§ **Short task A**:
Print the part of the notes on Nazi political and governmental change that opens with the words containing "Reichstag fire - the" and closes with "and from LoN.".
§ **Short task B**:
Translate this sentence from the notes on Nazi political and governmental change into Spanish: "Its significance was that it centralised Hitler's power and dismantled Germany's federal system of government."

====== Selected extract

Nazi political & governmental change 1933-1945

  • Created by: izzzyftz
  • Created on: 18-12-17 14:04

Legal ways Nazis consolidated their power

Enabling Act 1933 - this allowed Hitler to pass laws without opposition of presidential or cabinet power. First steps to a dictatorship, bypassed parliamnet, made it easy to bring in a new law within 24 hours. 

Law for Reconstruction of the state - this removed state governments which were replaced by Reich governors (MAJOR CHANGE). Its significance was that it centralised Hitler's power and dismantled Germany's federal system of government. 

Law against formation of New parties 1933 - KPD and SPD were already banned at this time, but this law meant that no new political parties could bring themselves in unless they were of Nazi origin (creation of a one party state). 

1 of 10

Forceful ways Nazis consolidated their power

Seizure and closure of trade union offices (may 1933) - Removed a powerful and well organised potential threat to the Nazi regime. Dissolved the people's opposition within trad eunions. Replaced with the passive DAF (nazi trade union). 

Result of the Reichstag fire - Hitler ordered teh SA and ** to arrest and attack 4,000 KPD

Night of the long knives (June 1934) - Hitler's ** attacked the SA and instilled fear into nation. This rhained the support from the army as the ** killed Rohm (corrupt leader of army and SA). 

May Day Holiday - Trade union offices seized; all unions incorporated into new German labour front. 

New ministry for public enlightenment and propaganda 1933 - Goebbels appointed as head, exercised control of all media. 

2 of 10

Persuasive ways Nazis consolidated their power

Concordat with Catholic Church 1933 - The Catholic Church agreed to not oppose th political and social aims of the Nazi party. 

Hitler appointed chancellor 1933 - only 3 Nazis in cabinet when he was appointed so wasn't forceful. President Hindenburg agrees to dissolve Reichstag with the Enabling Act. 

Reichstag fire - the results of the fire came as luck for Hitler; he could now exploit the fact that the communists started the fire and make it seem as if teh Nazis were the saviours and peacemakers of the nation to the public - he made it seem that if the communists were bad, the Nazis must be good

Other measures - very few changes to original cabinet of Januray 1933, Germany withdrew from disamament conference and from LoN.

============
====== Recorded information

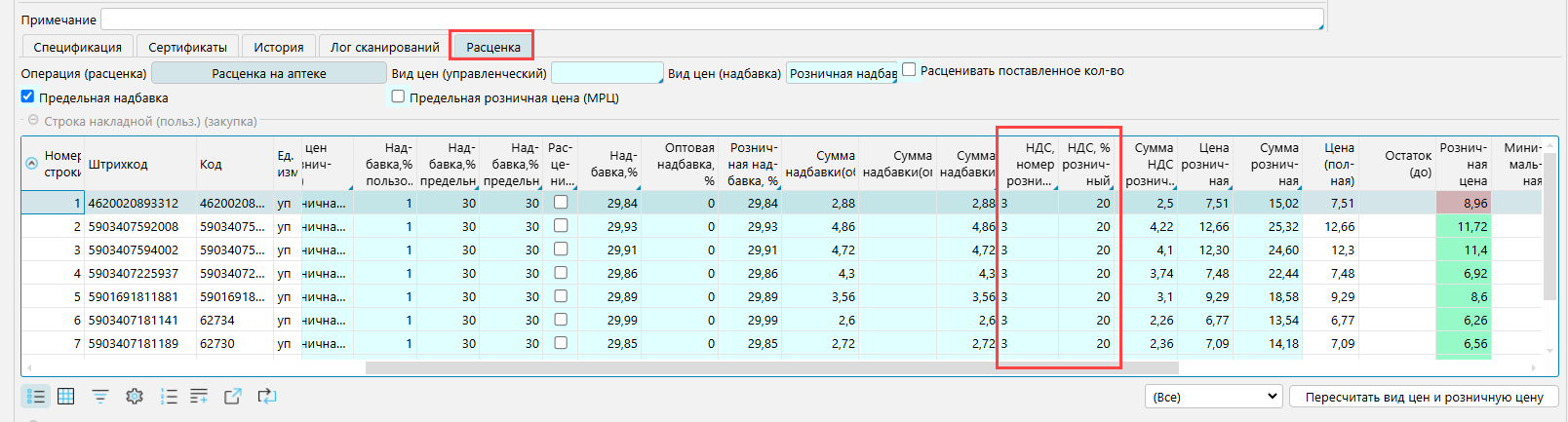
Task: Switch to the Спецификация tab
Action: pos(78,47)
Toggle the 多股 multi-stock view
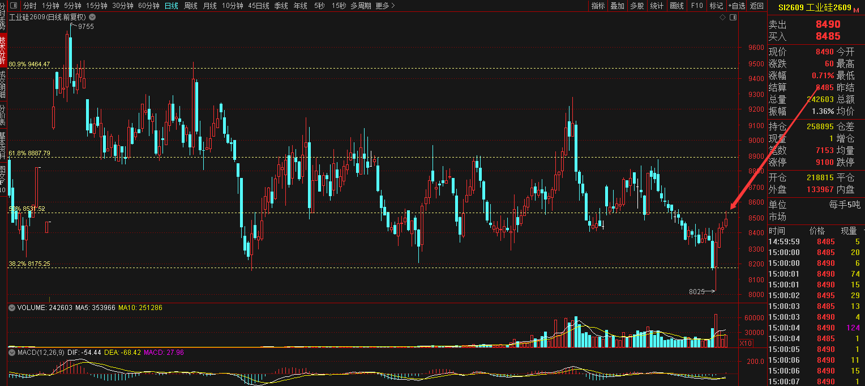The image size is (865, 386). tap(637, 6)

============

§ **Correct response A**:
Reichstag fire - the results of the fire came as luck for Hitler; he could now exploit the fact that the communists started the fire and make it seem as if teh Nazis were the saviours and peacemakers of the nation to the public - he made it seem that if the communists were bad, the Nazis must be good

Other measures - very few changes to original cabinet of Januray 1933, Germany withdrew from disamament conference and from LoN.

§ **Correct response B**:
Su importancia radicaba en que centralizó el poder de Hitler y desmanteló el sistema federal de gobierno de Alemania.